• [About this task] Using the records below, copy exactly the part that opens with the line holding "You are a GUI" and closes with the line holding "Where should I", minus the pictures.

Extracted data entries
____

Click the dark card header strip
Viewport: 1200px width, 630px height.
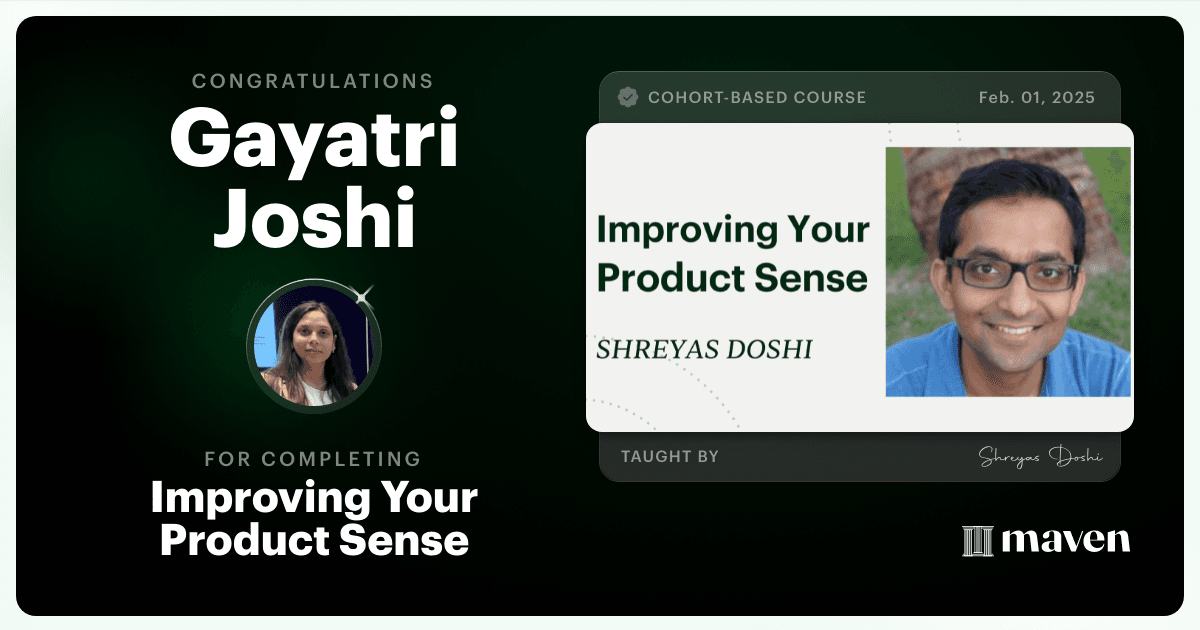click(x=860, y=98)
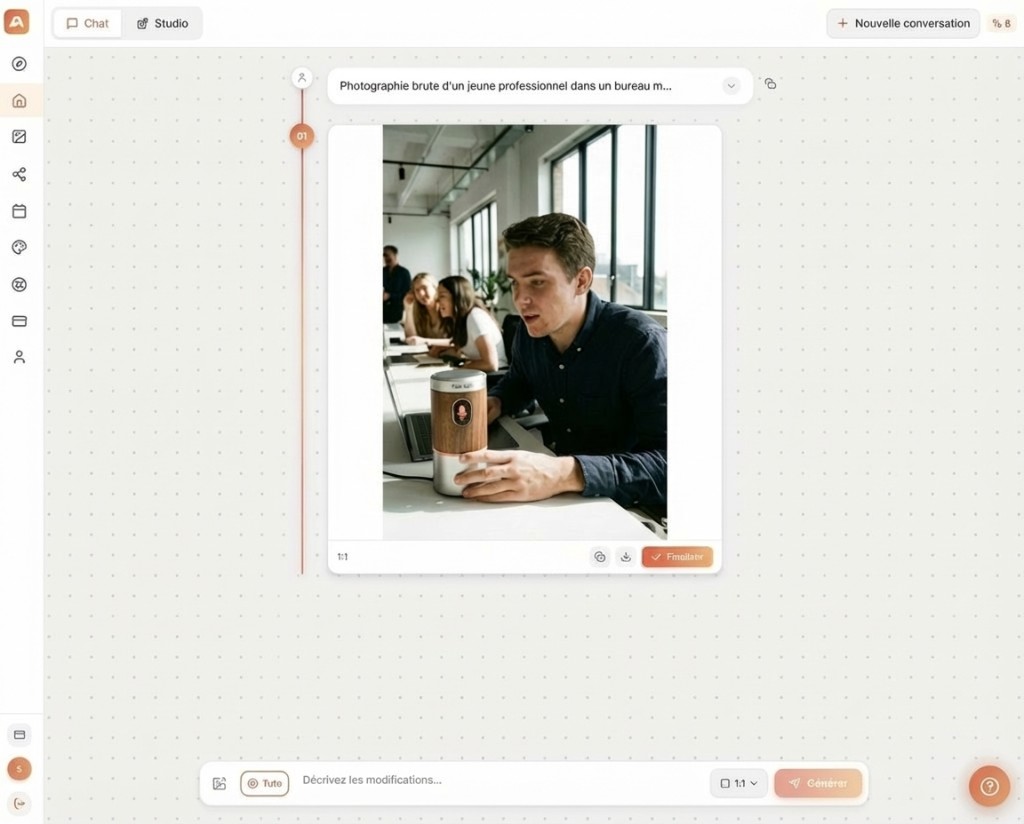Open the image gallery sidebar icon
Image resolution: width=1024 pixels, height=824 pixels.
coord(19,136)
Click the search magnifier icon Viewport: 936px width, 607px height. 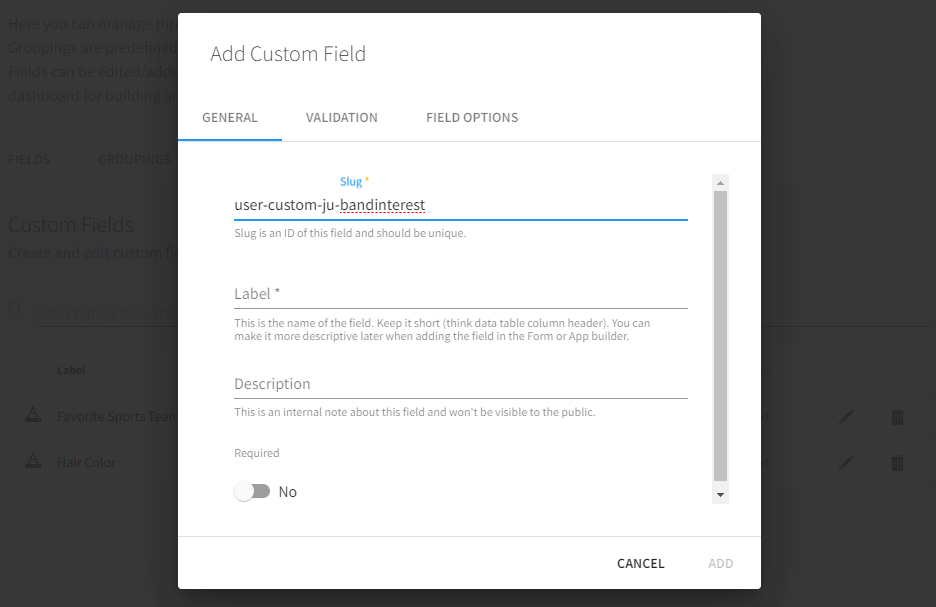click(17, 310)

____

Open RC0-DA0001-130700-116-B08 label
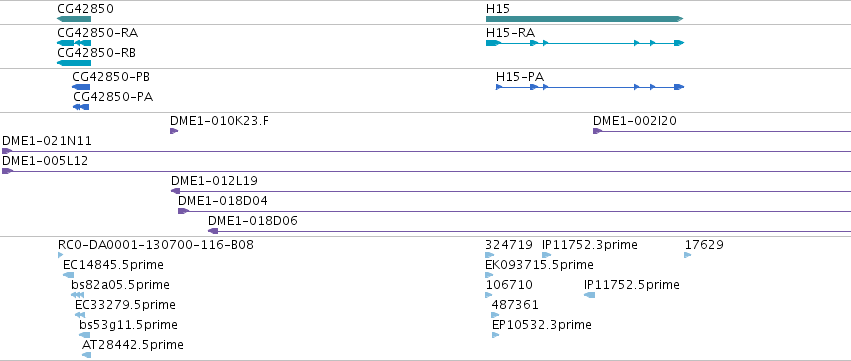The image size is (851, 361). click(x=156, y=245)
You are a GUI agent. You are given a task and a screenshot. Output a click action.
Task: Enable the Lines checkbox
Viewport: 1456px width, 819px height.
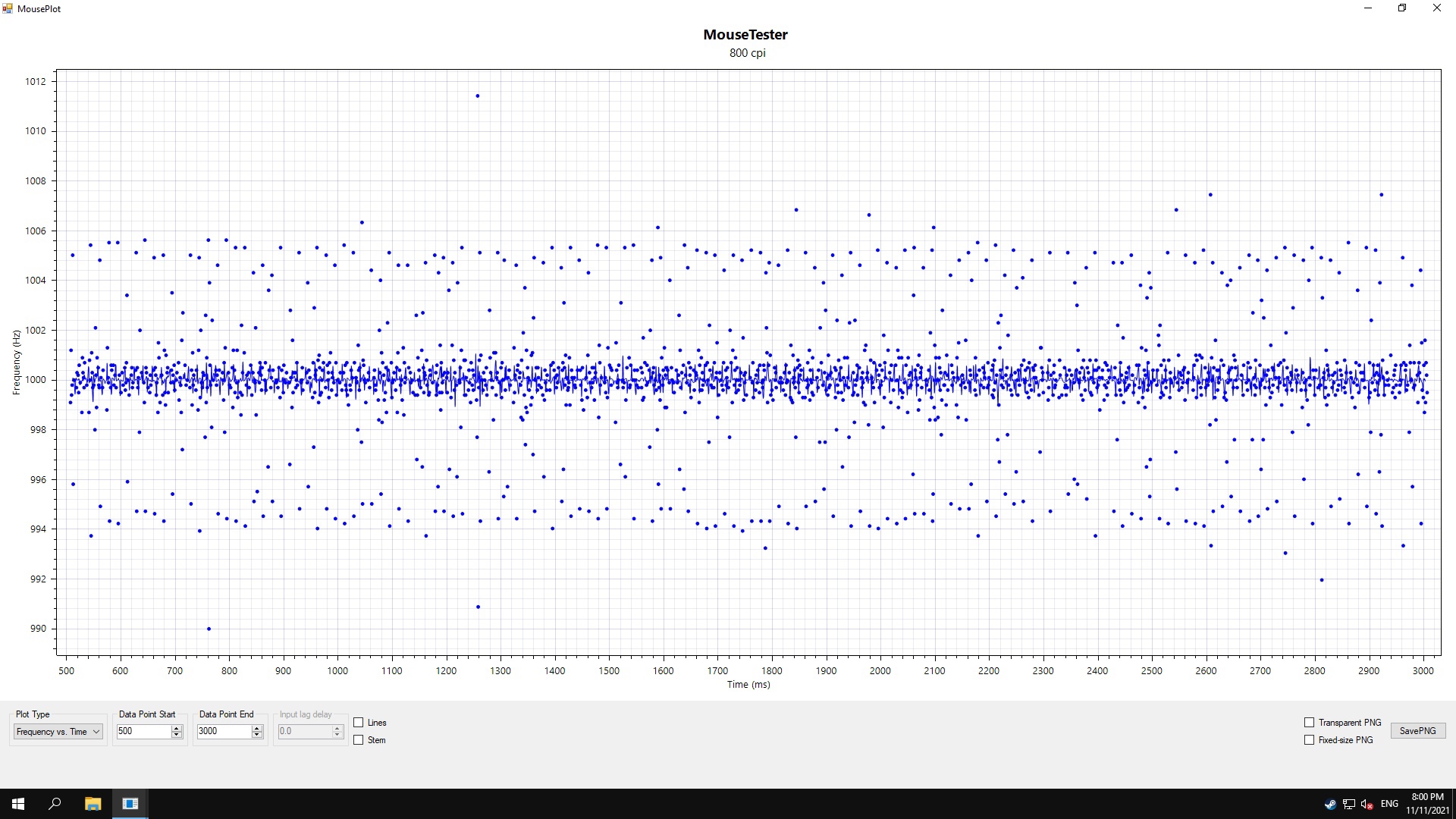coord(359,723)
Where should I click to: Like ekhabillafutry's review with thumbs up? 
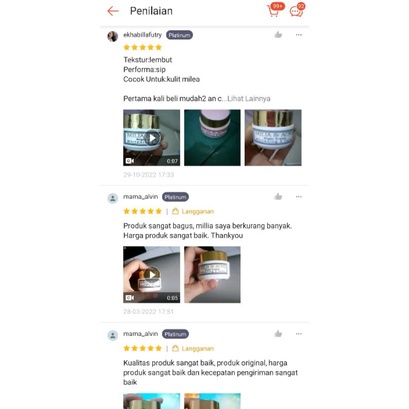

____

• [Finished task]
You are a GUI agent. You are given a task and a screenshot. Output a click action.
Task: Enable the Lines checkbox
Viewport: 1456px width, 819px height.
coord(359,723)
Where should I click to: Like ekhabillafutry's review with thumbs up? 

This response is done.